Yesterday, Zohran Mamdani won the mayoral election in New York, becoming the Big Apple’s first-ever Muslim mayor. Born in Uganda, Mamdani is a self-professed democratic socialist who captivated New Yorkers with ambitious promises of free public transportation, higher minimum wages and expanded social services. His message of accessibility and fairness resonated with millions, even as critics accused him of utopian populism. Yet beyond the headlines, Mamdani’s victory represents something far more significant than a municipal upset: It is another milestone in America’s long-running anti-establishment story.
The keyword here is anti-establishment. U.S. politics have been dominated by that sentiment since at least the mid-2000s, when disillusionment with institutions began to deepen. Former President George W. Bush was arguably the last “legacy” candidate to win anything of consequence. His successor, Barack Obama, though institutionally grounded, challenged the racial and generational conventions of American leadership in 2008 and 2012. His campaign of hope and inclusion gave many voters their first taste of a politics that felt genuinely transformative. Yet that spirit was quickly neutralized when the Democratic Party, in 2016, chose to rally behind former U.S. Secretary of State Hillary Clinton rather than Democratic Senator Bernie Sanders – conceding the anti-establishment mantle to the Republicans and to President Donald Trump, whose populist rhetoric turned voter anger into electoral power.
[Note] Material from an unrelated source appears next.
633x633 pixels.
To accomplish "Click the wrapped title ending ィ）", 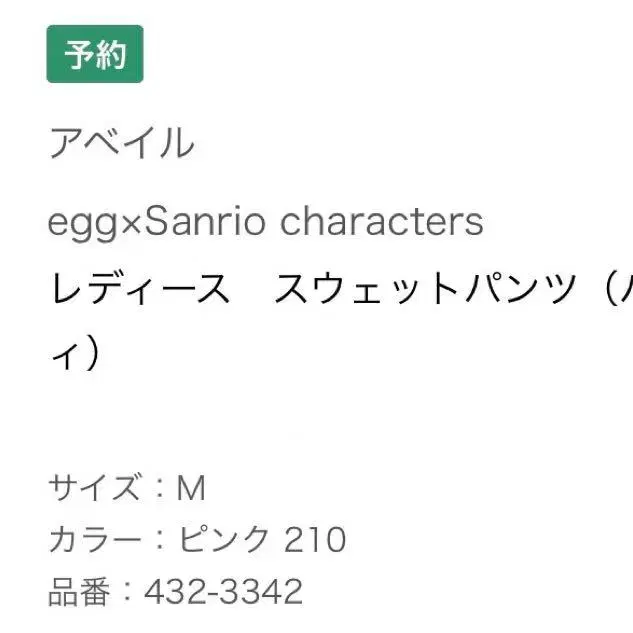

The brief interruption that followed came in the form of Joe Biden’s presidency, which in retrospect looks like a four-year intermission. His election was propelled by exhaustion after Trump's first term and by the extraordinary conditions of the COVID-19 pandemic. But Biden’s inability to restore public faith in Washington, coupled with economic frustration and cultural polarization, set the stage for the very backlash he hoped to avert. His declining popularity – remarkable even by modern standards – suggested that the deeper currents of resentment and mistrust in American life had not receded at all. In the end, the return of Trump to national prominence was less a surprise than a continuation of the same storyline.
On the American left, the anti-establishment impulse has also found durable expression. Sanders remains its most recognizable face, a figure whose calls for universal health care and redistributive justice have permanently shifted the Democratic agenda. U.S. Representative Alexandria Ocasio-Cortez, better known as AOC, injected that movement with new charisma and cultural fluency, redefining what progressive politics can sound like in the social-media era. Over time, once-taboo labels such as “socialist” have lost much of their sting. Candidates who openly identify with them now win elections in major cities, and public figures can criticize Israel’s policies without immediate political exile, something nearly unthinkable in mainstream American discourse just a decade ago.
There are, broadly speaking, two forces driving this anti-establishment wave. The first is what might be called post-empire blues: The quiet realization that the 1990s, America’s unipolar heyday, are long gone. The confidence of that decade – the belief that liberal capitalism and U.S. global leadership were permanent fixtures – has given way to fatigue and uncertainty. The second is generational. Younger Americans have begun to accept a difficult truth: Their lives will not be more prosperous than those of their parents or grandparents. They are the first generation in recent memory facing downward mobility as the norm rather than the exception. Housing, education and health care costs have risen beyond reach, while job security and wages stagnate. In this context, promises of free transit or debt relief are not radical fantasies but pragmatic responses to an economy that no longer rewards effort as it once did.
Viewed through that lens, Mamdani’s victory is not a fluke of local politics but part of a broader transformation. The American electorate is re-imagining who should lead, what fairness looks like, and how much the old rules still apply. Anti-establishment sentiment has ceased to be a temporary protest; it has become a governing force. Whether it leads to renewal or further fragmentation remains to be seen. But one thing is clear: the center no longer holds, and New York – true to its reputation – has merely been the first to say it out loud.